As I arrived at Seattle's Columbia Center for work today, I noticed something bizarre built into the wall next to the elevators on my floor: an ashtray.
That dark streak down the middle is me. No, Mom, I wasn't smoking.
It kinda boggled my mind a little. Even this sleek glass high-rise, opened only in 1985, knew a time when people roamed its halls freely puffing away, when the smoke of a thousand Camels and Kools stained the tasteful granite and blonde wood of its lobby. We're not talking about some relic of the
Mad Men era here. This place has a food court, for crying out loud.
I've also been spending more time than usual on airplanes lately. Sure enough, every single one has
a little ashtray built into the bathroom door, usually just below the sign warning that anyone who disables the lavatory smoke detector faces time in Federal lockup.
In time, of course, all of these public ashtrays will become as rare as a brass spittoon in a tavern, or the coal chutes that still stood in the basements of older St. Louis houses during my childhood. So I'm starting a campaign, right here in this blog post, to document these relics of a bygone era.
Across this country, untold numbers of abandoned ashtrays stand on duty in public places where nobody would dream of lighting up a cigarette today. Where once they were the focus of attention all day long, today they wait forlornly for scorched butts they'll never receive. If you see one - in a movie theater, in a hospital, on a bus - take a picture and post it in the thread below. They did a dirty job for a long time, only to fall victim to changing fashions. It only seems right that we should remember.

**WHAT TO PRODUCE**
Reproduce the part of the ashtray blog post that starts with "That dark streak" and continues through "crying out loud.", character for character.

**DATASET CONTENT**
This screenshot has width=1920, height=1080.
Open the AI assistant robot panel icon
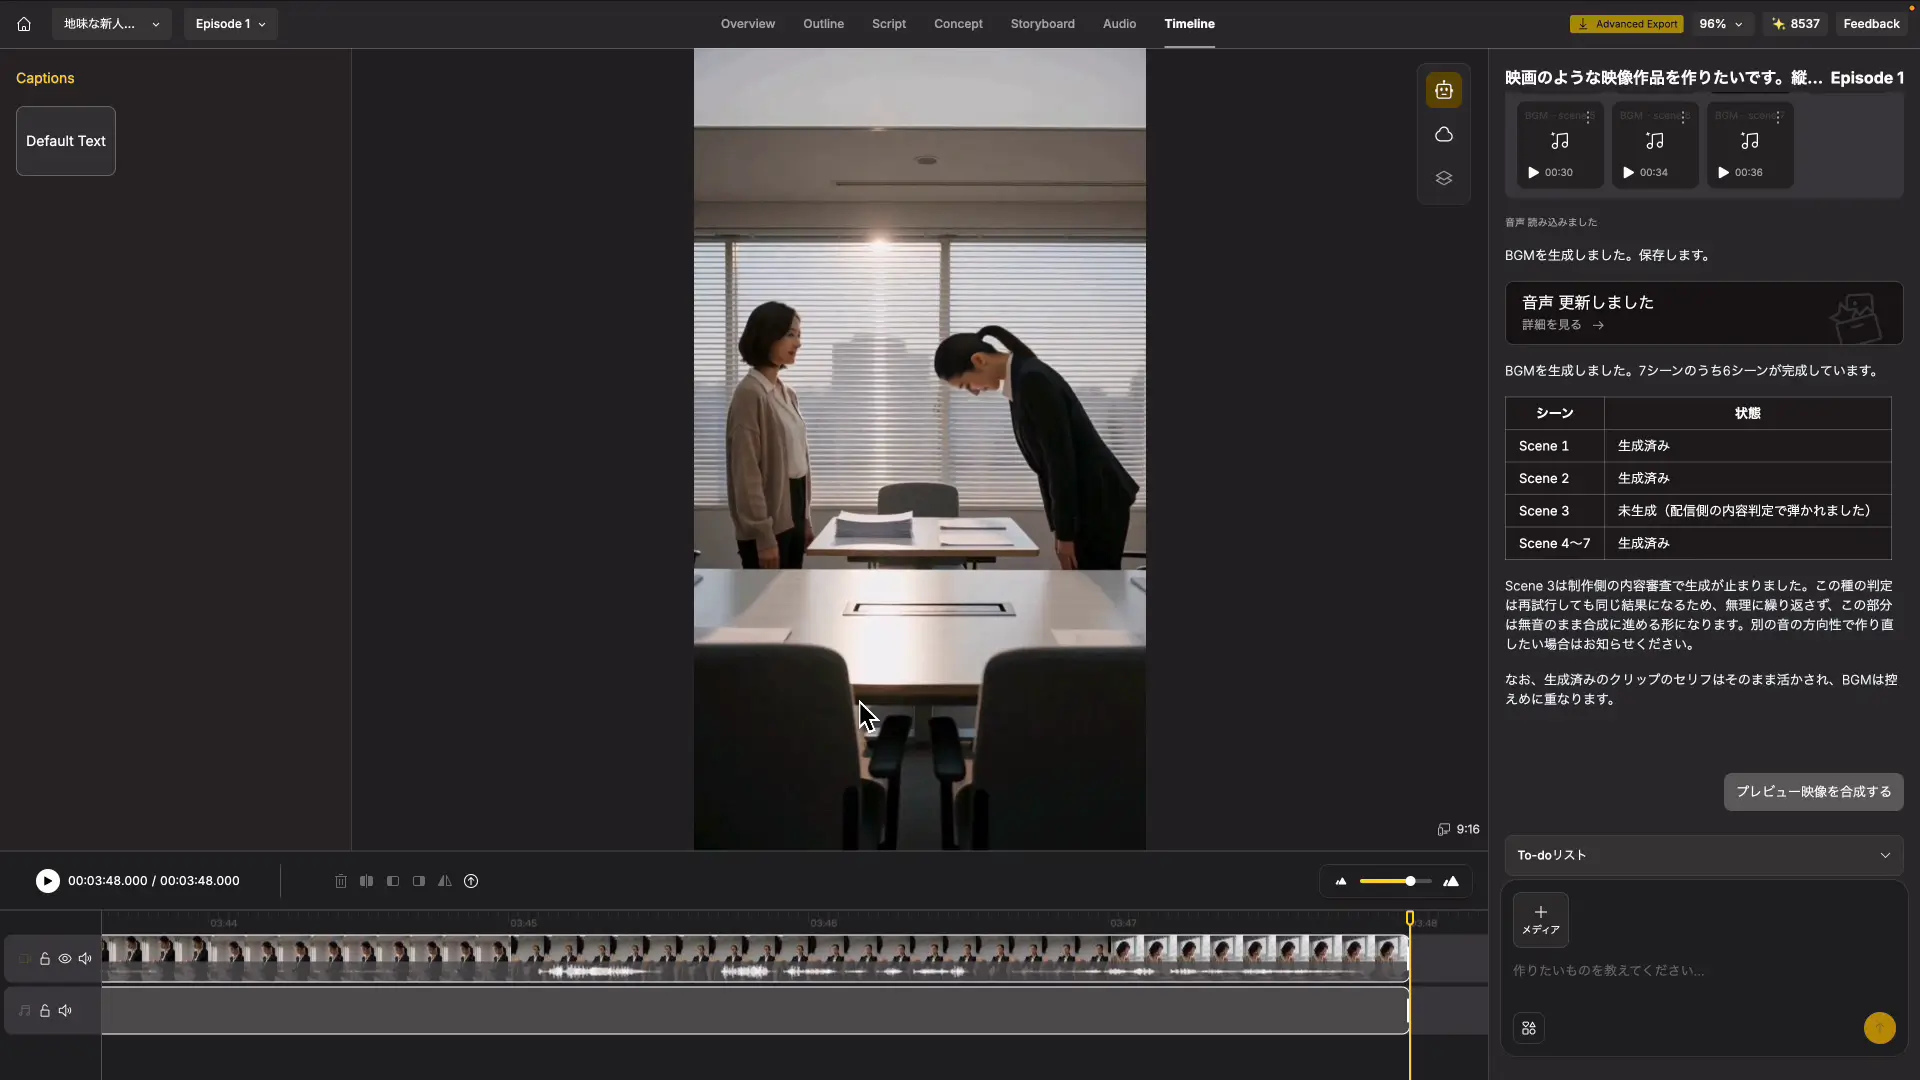click(1443, 90)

**SOLUTION BELOW**
That dark streak down the middle is me. No, Mom, I wasn't smoking.
It kinda boggled my mind a little. Even this sleek glass high-rise, opened only in 1985, knew a time when people roamed its halls freely puffing away, when the smoke of a thousand Camels and Kools stained the tasteful granite and blonde wood of its lobby. We're not talking about some relic of the
Mad Men era here. This place has a food court, for crying out loud.